Il sera souligné, comme le premier juge, que le préjudice résultant de l’inexécution de l’obligation contractuelle de l’expert-comptable doit s’analyser comme une perte de chance de ne pas avoir cotisé.
Le premier juge estimant que si ce préjudice existe il ne lui a pas été donné les éléments pour l’apprécier.
Mme [D] réitère son calcul en appel soit 68 trimestres multiplié par 2 980 euros et verse aux débats une demande de consultation auprès d’un expert judiciaire (23 novembre 2020) exposant ne pas connaître le montant des cotisations qu’elle aurait dû verser pour le déduire de la somme totale sollicitée au titre de la perte de chance et ce entre le 11 avril 1994 et la fin d’année 2013. Cet expert n’a pas pu répondre ni procéder à l’étude demandée car il n’était pas en mesure de déterminer le montant des cotisations qui auraient dû être versées.
En cause d’appel , Mme [D] estime que ces cotisations ont été versées par son époux M. [S], sa part correspondant à un tiers des cotisations versées alors même qu’elle est privée de ses droits sur la période considérée.
Ainsi le préjudice consisterait dans la perte d’une chance d’avoir pu cotiser un complément de cotisation par l’intermédiaire de son époux. Toutefois, le faible résultat de l’épicerie nécessite de calculer le montant du préjudice, or :
— Le montant de la cotisation de conjoint collaborateur s’élèverait à 32 468 euros et non de 202 640 euros comme le révèle un calcul EXCEL.
— Les époux [S], mariés sous le régime de la communauté, percevraient le même niveau de retraite perçu par le foyer que si les deux époux avaient cotisé, ce que confirme la sécurité sociale des indépendants, dans un courrier du 12 septembre 2018, que le rachat de trimestres n’aura aucun impact sur le taux minoré de retraite.

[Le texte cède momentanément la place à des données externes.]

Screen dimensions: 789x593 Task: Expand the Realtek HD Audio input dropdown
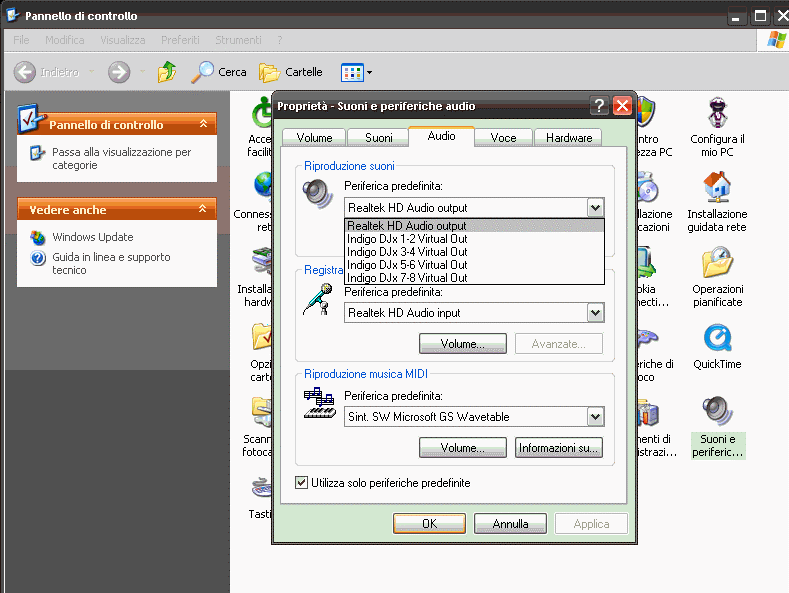coord(595,313)
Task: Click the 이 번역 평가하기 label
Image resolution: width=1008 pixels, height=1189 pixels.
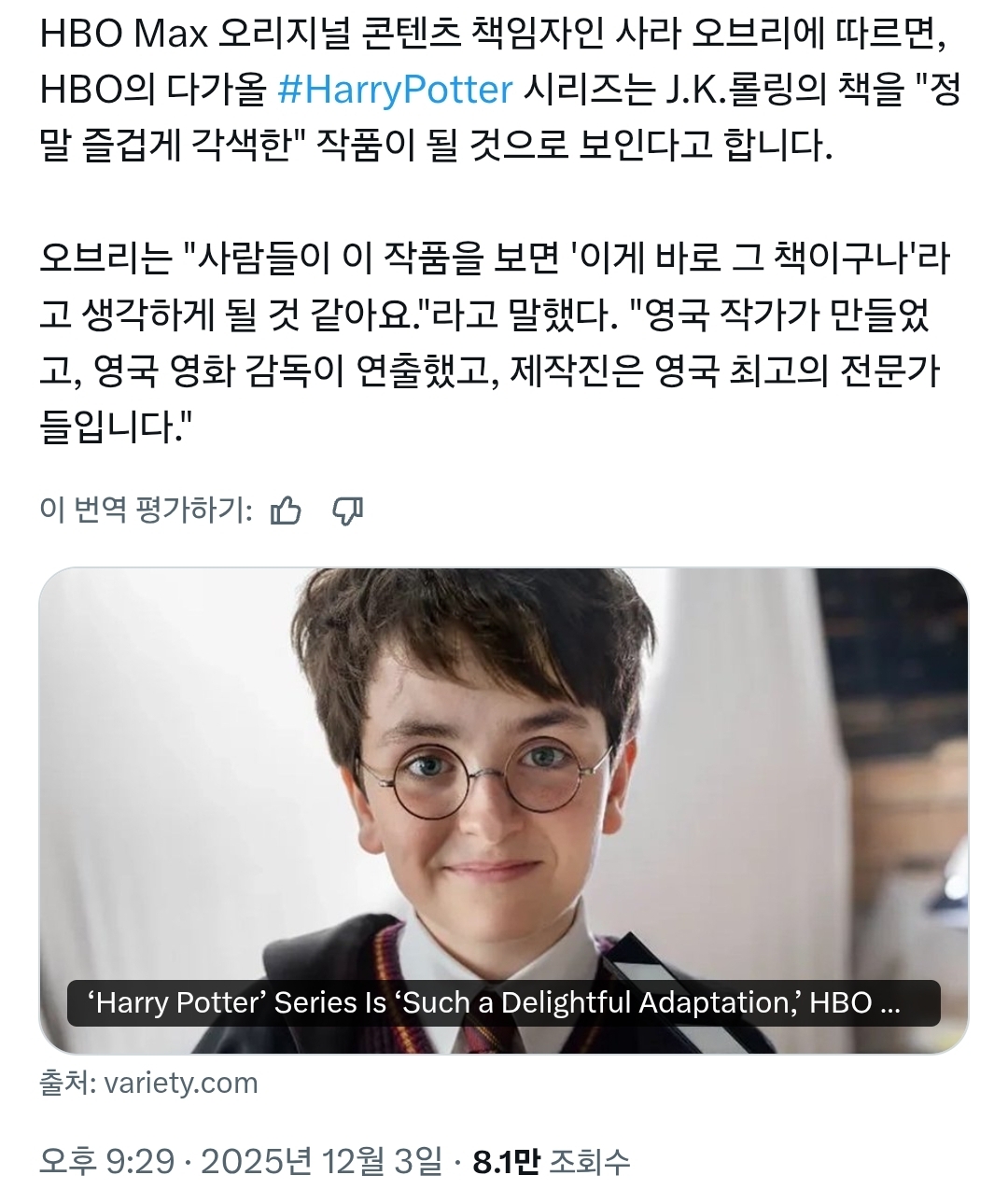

Dès lors, le préjudice économique de Mme [D] épouse [S] n’est pas démontré, le jugement de première instance sera confirmé.
Sur le préjudice moral
Le tribunal a condamné la SARL [4] à payer à Madame [S] la somme de 15 000 euros au titre de son préjudice moral aux motifs que le manquement commis par la SARL a causé à Madame [S] l’inquiétude et l’incertitude de ne pas savoir quels seraient ses droits à retraite alors qu’elle a exercé son activité pendant de nombreuses années. Elle a dû entamer des démarches auprès du RSI et se faire assister d’un conseil dans le cadre de la procédure. Elle a pris connaissance, malgré le recours à un cabinet d’expert-comptable, qu’elle était en situation irrégulière ;
Madame [S] sollicite l’infirmation du jugement et sollicite la somme de 30 000 euros au titre de son préjudice moral.
La SARL [4] estime qu’aucun préjudice n’est rapporté.
Il sera observé que la faute du cabinet d’expertise comptable a empêché que Mme [S] puisse souscrire un contrat de prévoyance complémentaire de couverture sociale pendant 20 années, voire un autre contrat. Le préjudice moral est donc bien constitué et doit être évalué au regard du montant que Mme [S] aurait pu affecter à cette prévoyance, dès lors la somme de 30 000 euros proche du montant de la cotisation de conjoint collaborateur semble justifiée.
Le jugement sera infirmé en ce sens.
Sur les frais irrépétibles et les dépens
La SARL [4], succombant pour partie, sera condamnée à payer la somme de 2 500 euros au titre de l’article 700 du code de procédure civile et aux entiers dépens.
PAR CES MOTIFS
La cour,
Statuant sur les chefs du jugement du Tribunal Judiciaire du 11 septembre 2020 faisant l’objet de la déclaration d’appel du 5 octobre 2020,
Infirme partiellement le jugement,
Statuant à nouveau,
Condamne la SARL [4] à payer à Mme [K] [D] épouse [S] la somme de 30 000 euros au titre de son préjudice moral.
Condamne la SARL [4] à payer à Mme [K] [D] épouse [S] la somme 2 500 euros au titre de l’article 700 du code de procédure civile.
Condamne la SARL [4] aux entiers dépens.